Chicago, Illinois: Fire
A bigger fire, compared with all the previous ones, broke out in the center of the city of Chicago. Inability of firemen to get to the fire quickly gave the flames a quick start from which, aided by a brisk wind, they were able to push the fire beyond the control of the fire department.
This fire began in the barn of a farmer near the center of the city in the evening of October 8, 1871. There was considerable delay in responding to the fire. The alarm was not sounded for more than an hour and then the firemen were sent at first to the wrong place. These factors allowed the fire to make a quick start. Additionally, weekends seem to be favorite times for tragedies of this kind. It was on a weekend, early Sunday morning, that the great fire of London of 1666 broke out and it was also on a weekend that the tragic Coconut Grove Club fire in Boston occurred, killing five hundred of the people who had packed into that club for the evening of November 28, 1942. There was an additional troubling factor affecting the Chicago fire: weeks of extremely dry weather had caused a rash of fires. Daily the city’s fire bell kept ringing every three or four hours. Firemen were completely exhausted by the time the big fire broke out on October 8.

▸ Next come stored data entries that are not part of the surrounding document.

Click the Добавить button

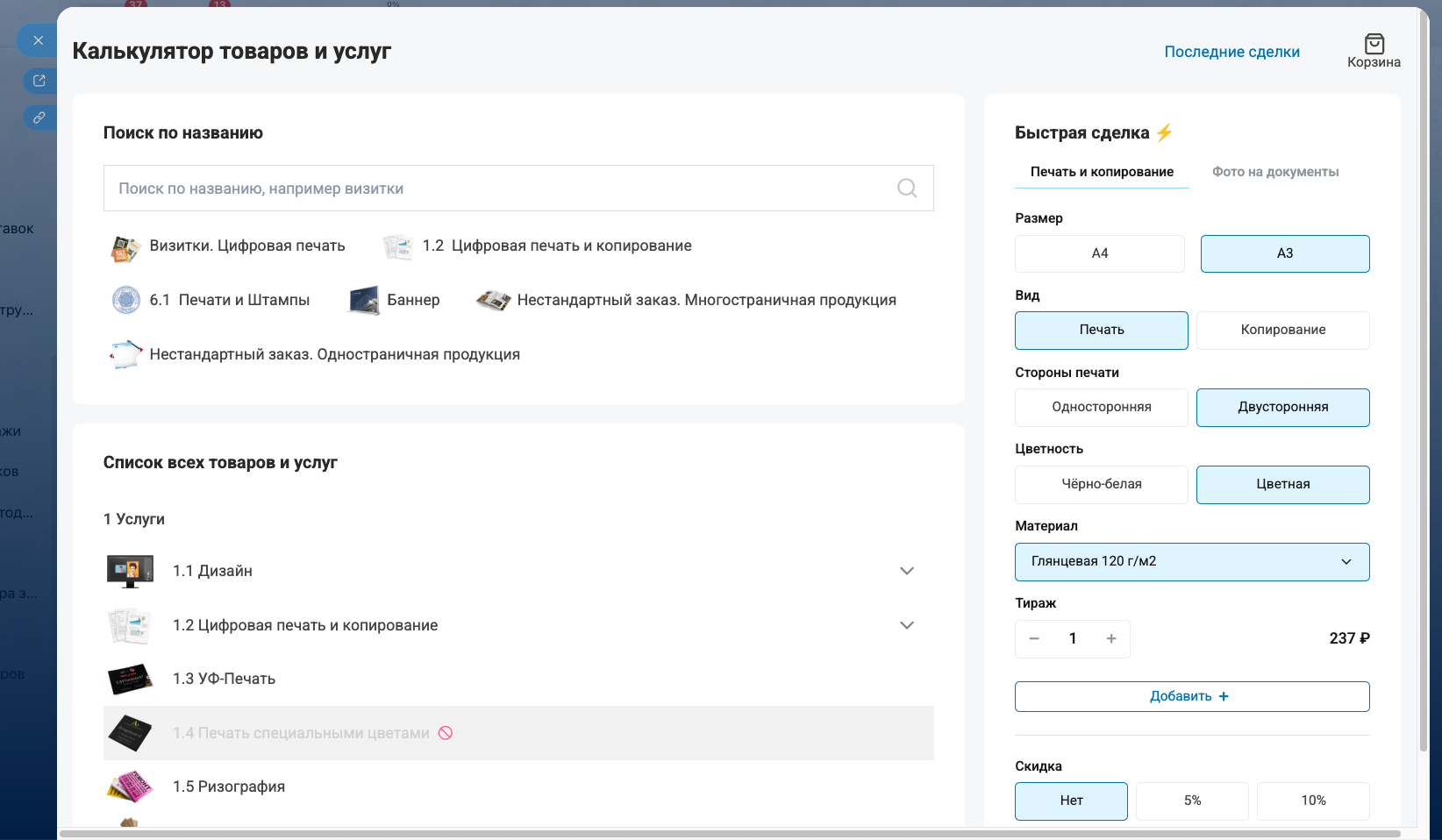pyautogui.click(x=1191, y=696)
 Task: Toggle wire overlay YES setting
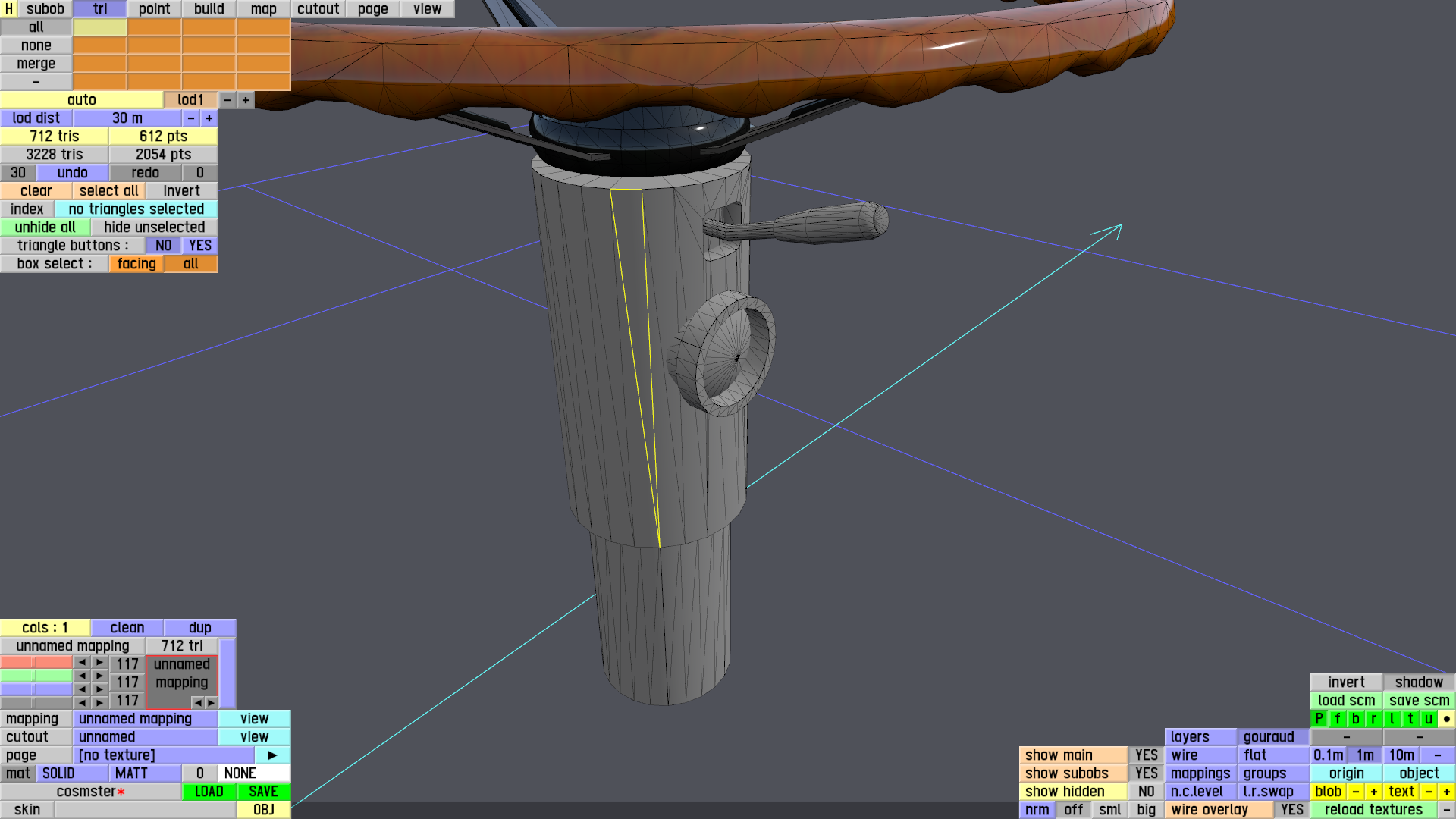click(x=1291, y=809)
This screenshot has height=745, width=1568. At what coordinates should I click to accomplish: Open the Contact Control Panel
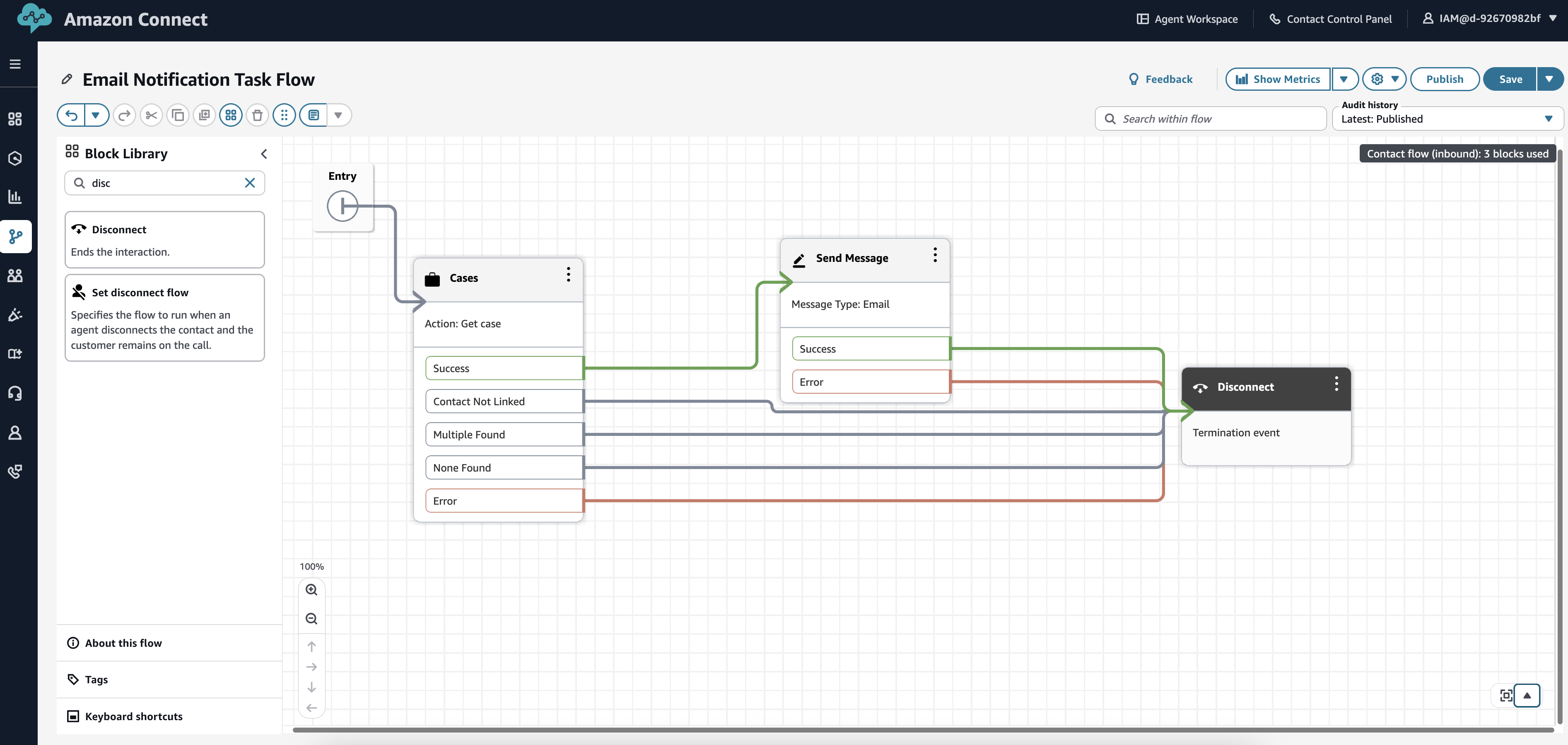pyautogui.click(x=1331, y=18)
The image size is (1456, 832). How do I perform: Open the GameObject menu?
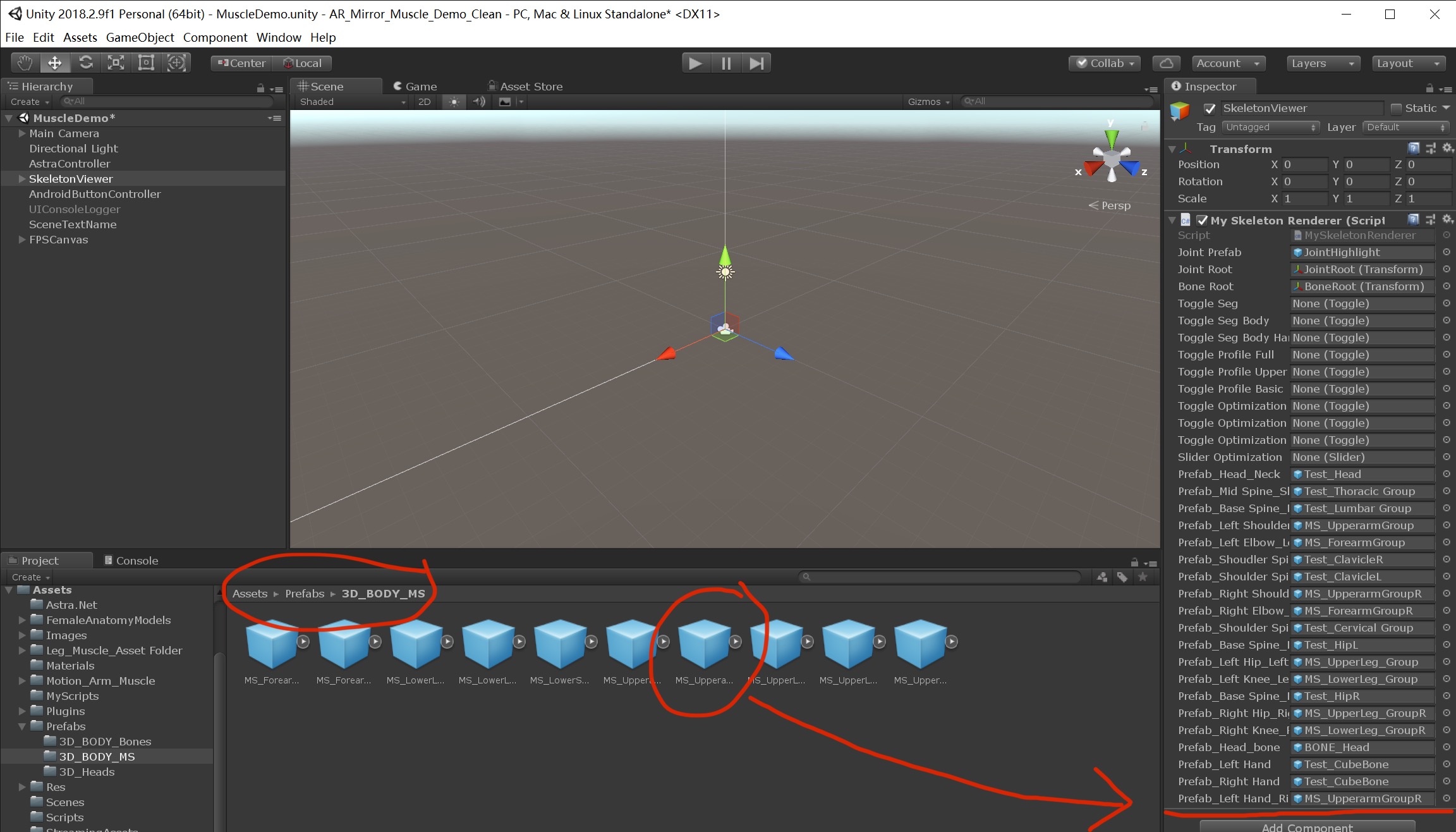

Chicago, the windy city, unfortunately lived up to its reputation on this occasion. Soon after the start of the fire a strong wind began to blow from the southwest. This was the trigger that accelerated the conflagration, pushing it beyond control within a couple of hours. The wind rose to 60 mph, flaming bits of debris were blown from one building to another, and soon large numbers of people were running toward Lake Michigan’sbeaches for safety. The reality that firemen had to face was that Chicago was a city almost entirely constructed with wood and all of this wood had become as dry as tinder in three months of drought since early July. Less than three inches of rain had fallen in those months.
Wood was the universal raw material for homes and streets at that time and writers often referred to Chicago as being all wood. The arrival of blacktop was still a long way ahead in time. Walkways, paths, and even streets, were made of wood planks. There were hundreds of miles of wood in Chicago and every home and almost every building was a wooden structure. The city in 1871 had become the national center for the meat packing industry and so the entire ground area in the newly opened stockyards were paved with wooden blocks to prevent damage to the feet of cattle, sheep, and hogs. The ships in the Chicago River were made of wood and so were the bridges that spanned it. There were wooden fences and wooden barns and outbuildings, wooden stables behind the wealthier homes and even among the large buildings of the city most of them were built of wood. The poorer residential homes stood next to lumber and coal yards, paint sheds, furniture factories, and other buildings of an industrial kind that were filled with flammable goods, so they constituted a fire trap in the given situation. That situation included widespread neglect of such fire and safety regulations that were in place. The considerations with which we are familiar today were absent in these early days of burgeoning western cities. Nowadays, the cost of a fire in a major city is so great that strict controls and high penalties for neglect are installed in all vulnerable sites.